What sets Arrabina apart is its fully soluble powder form which dissolves clear and has no flavour, making it easy to incorporate into any food, beverage or supplement.

“In chocolate, you don’t even know that it’s there, and you also get some additional benefits like sugar reduction,” Richard says.



Europe’s first arabinoxylan facility

Producing a high yield of pure arabinoxylan can be very challenging. It’s isolated from grains and other biomass sources by breaking down its complex structure with a specialised and complicated process. The production of a single serving of soluble arabinoxylan typically requires a significant amount of processed whole grains. To get three grams of arabinoxylan, you need five cups of wheat bran cereals. But COMET has found a more efficient way to do it.

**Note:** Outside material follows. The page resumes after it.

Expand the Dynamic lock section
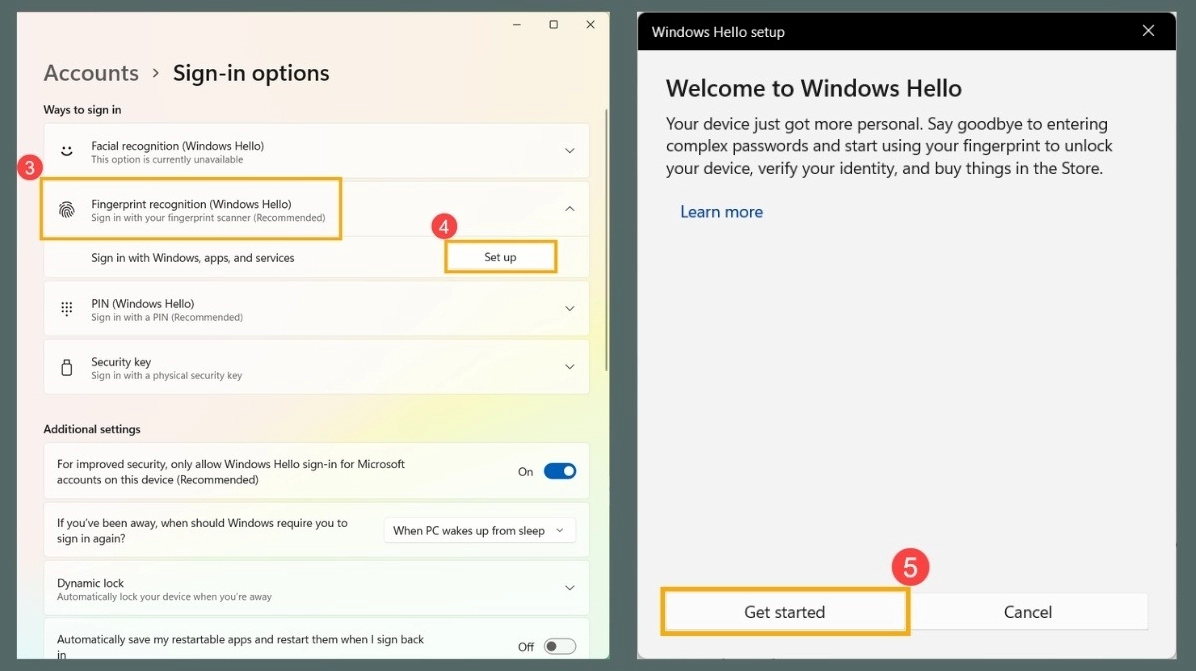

 “We think we’re the only ones who can do it on a low-cost basis and in its pure form,” Richard says.

COMET’s Kalundborg facility will be the first of its kind in Europe and is expected to supply over 4 million kilograms of Arrabina annually. The European Investment Bank is supporting the company with a €40 million venture debt loan, signed in July 2023. The financing is made under InvestEU, an EU programme that aims to trigger more than €372 billion in additional investment in Europe between 2021 and 2027.

“When you are launching a new product like Arrabina, there is limited visibility on how the market will respond and evolve over time,” says Celine Rottier, a loan officer at the European Investment Bank. “With our support, COMET can take the initial commercial step and, provided Arrabina finds its market, continue to expand and roll out their product.”

Thanks to the EU financing, COMET can continue to look for ways to perfect its product. “It lets us test additional technologies,” Richard says, “to make our product better and even more sustainable.”



Turning wheat straw to energy

COMET’s new facility is a fine example of the circular economy and industrial synergies in action.

In 2021, Meliora Bio, an upcycling company, upgraded its current biorefinery using COMET technology, which turns straw into bioethanol, prebiotics, and lignin, an organic polymer. The biorefinery is part of a sustainable industrial park and utilises biomass-based steam, wind energy, and other green technology.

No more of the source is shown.